**INSTRUCTIONS FOR THE TASK:**
Once the line with "Instruction: Click the dashboard" is found in the entries below, print it and each following line exactly, stopping after the line with "1515x784 pixels."; print nothing else.

____________

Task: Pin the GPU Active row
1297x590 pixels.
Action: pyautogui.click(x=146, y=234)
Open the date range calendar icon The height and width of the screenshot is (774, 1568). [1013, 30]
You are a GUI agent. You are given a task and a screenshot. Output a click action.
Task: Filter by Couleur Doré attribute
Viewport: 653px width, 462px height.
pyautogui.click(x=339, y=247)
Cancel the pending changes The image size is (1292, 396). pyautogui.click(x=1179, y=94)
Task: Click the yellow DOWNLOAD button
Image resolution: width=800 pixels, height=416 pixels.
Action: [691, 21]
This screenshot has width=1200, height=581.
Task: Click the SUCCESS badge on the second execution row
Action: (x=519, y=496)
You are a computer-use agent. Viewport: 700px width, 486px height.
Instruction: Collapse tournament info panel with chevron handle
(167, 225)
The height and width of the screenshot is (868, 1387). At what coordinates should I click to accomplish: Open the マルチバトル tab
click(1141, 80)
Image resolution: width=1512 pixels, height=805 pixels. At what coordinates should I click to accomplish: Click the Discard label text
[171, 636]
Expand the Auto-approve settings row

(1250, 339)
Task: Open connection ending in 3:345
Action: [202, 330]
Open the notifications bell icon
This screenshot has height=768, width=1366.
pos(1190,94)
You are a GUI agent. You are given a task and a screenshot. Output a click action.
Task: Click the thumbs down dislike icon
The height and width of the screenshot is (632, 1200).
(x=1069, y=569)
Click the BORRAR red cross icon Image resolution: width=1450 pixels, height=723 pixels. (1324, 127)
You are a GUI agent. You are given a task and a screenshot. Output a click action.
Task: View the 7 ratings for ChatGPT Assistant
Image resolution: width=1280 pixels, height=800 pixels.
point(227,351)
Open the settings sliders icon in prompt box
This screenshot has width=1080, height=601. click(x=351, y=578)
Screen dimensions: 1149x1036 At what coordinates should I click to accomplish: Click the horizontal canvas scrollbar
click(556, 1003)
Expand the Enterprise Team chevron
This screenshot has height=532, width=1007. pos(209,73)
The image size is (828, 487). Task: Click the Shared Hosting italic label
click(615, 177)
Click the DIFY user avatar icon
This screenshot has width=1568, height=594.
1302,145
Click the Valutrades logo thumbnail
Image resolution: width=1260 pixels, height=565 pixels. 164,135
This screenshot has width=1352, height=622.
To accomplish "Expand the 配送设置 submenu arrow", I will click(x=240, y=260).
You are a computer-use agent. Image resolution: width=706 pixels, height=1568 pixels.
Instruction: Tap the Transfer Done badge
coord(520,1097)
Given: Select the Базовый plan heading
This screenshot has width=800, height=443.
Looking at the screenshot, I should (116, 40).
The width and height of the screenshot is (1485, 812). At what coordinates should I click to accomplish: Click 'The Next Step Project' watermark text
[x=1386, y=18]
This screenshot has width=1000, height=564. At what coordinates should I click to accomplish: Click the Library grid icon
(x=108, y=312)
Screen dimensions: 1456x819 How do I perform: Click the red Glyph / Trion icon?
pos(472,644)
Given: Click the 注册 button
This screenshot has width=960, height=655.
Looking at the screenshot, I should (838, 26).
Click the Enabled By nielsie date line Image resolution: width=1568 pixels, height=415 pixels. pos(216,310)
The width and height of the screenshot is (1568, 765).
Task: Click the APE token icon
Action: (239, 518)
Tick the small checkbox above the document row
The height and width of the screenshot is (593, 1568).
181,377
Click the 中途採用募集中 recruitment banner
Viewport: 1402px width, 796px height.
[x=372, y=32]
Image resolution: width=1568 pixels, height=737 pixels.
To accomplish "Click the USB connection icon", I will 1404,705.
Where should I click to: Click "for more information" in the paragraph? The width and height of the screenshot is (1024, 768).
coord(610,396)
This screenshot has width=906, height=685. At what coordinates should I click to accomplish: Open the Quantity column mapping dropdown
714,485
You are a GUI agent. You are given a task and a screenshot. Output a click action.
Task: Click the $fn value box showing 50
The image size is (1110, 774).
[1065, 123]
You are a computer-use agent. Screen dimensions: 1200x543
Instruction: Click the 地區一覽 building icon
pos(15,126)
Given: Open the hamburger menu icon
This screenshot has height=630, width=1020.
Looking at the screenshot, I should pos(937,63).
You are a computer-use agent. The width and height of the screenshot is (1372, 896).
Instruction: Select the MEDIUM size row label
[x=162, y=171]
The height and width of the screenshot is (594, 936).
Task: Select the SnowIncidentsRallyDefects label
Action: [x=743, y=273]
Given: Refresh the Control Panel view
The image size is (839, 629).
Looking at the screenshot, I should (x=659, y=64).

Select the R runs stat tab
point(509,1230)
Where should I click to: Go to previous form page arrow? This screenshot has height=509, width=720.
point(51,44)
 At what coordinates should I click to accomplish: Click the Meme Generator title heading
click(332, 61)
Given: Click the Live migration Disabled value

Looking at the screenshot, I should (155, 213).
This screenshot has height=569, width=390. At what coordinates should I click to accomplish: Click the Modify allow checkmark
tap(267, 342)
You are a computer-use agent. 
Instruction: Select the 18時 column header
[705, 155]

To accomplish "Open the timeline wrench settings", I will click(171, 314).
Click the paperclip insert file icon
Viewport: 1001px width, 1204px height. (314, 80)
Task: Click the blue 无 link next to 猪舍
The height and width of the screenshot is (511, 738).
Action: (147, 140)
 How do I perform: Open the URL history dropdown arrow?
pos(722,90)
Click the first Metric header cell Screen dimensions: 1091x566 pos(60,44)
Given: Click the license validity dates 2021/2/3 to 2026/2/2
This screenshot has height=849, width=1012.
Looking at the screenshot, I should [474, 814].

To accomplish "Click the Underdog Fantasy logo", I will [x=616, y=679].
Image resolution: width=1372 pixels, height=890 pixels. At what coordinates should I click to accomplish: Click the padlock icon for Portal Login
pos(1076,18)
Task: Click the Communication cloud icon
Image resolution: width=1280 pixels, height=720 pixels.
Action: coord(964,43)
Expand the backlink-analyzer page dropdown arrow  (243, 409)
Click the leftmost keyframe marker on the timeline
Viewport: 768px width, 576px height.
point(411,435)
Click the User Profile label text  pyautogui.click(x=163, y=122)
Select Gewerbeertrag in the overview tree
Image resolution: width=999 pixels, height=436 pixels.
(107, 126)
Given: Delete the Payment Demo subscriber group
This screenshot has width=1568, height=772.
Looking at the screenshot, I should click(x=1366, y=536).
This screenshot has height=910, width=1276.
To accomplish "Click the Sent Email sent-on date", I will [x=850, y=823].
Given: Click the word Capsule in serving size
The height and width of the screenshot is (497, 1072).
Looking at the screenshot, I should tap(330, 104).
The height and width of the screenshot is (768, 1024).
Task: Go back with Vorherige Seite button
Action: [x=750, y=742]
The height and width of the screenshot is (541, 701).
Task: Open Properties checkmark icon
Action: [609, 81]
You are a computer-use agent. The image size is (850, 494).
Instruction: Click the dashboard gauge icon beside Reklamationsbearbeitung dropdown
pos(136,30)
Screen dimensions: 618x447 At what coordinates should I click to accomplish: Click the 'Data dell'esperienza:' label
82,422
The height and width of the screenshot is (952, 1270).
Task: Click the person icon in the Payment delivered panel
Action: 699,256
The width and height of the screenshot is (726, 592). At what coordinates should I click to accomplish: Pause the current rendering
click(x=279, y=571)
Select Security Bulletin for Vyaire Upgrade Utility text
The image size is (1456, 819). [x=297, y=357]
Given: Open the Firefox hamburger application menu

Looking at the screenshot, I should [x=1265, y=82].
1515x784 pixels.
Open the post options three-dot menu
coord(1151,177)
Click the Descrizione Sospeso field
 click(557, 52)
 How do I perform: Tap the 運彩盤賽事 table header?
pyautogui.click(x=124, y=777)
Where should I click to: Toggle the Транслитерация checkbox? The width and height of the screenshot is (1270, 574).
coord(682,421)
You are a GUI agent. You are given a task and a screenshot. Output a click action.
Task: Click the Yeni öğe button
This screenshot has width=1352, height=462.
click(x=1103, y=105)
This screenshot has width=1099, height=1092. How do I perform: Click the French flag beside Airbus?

____________

**FINISHED TASK:**
Instruction: Click the dashboard gauge icon beside Reklamationsbearbeitung dropdown
pos(136,30)
Screen dimensions: 618x447 At what coordinates should I click to accomplish: Click the 'Data dell'esperienza:' label
82,422
The height and width of the screenshot is (952, 1270).
Task: Click the person icon in the Payment delivered panel
Action: 699,256
The width and height of the screenshot is (726, 592). At what coordinates should I click to accomplish: Pause the current rendering
click(x=279, y=571)
Select Security Bulletin for Vyaire Upgrade Utility text
The image size is (1456, 819). [x=297, y=357]
Given: Open the Firefox hamburger application menu

Looking at the screenshot, I should [x=1265, y=82].
1515x784 pixels.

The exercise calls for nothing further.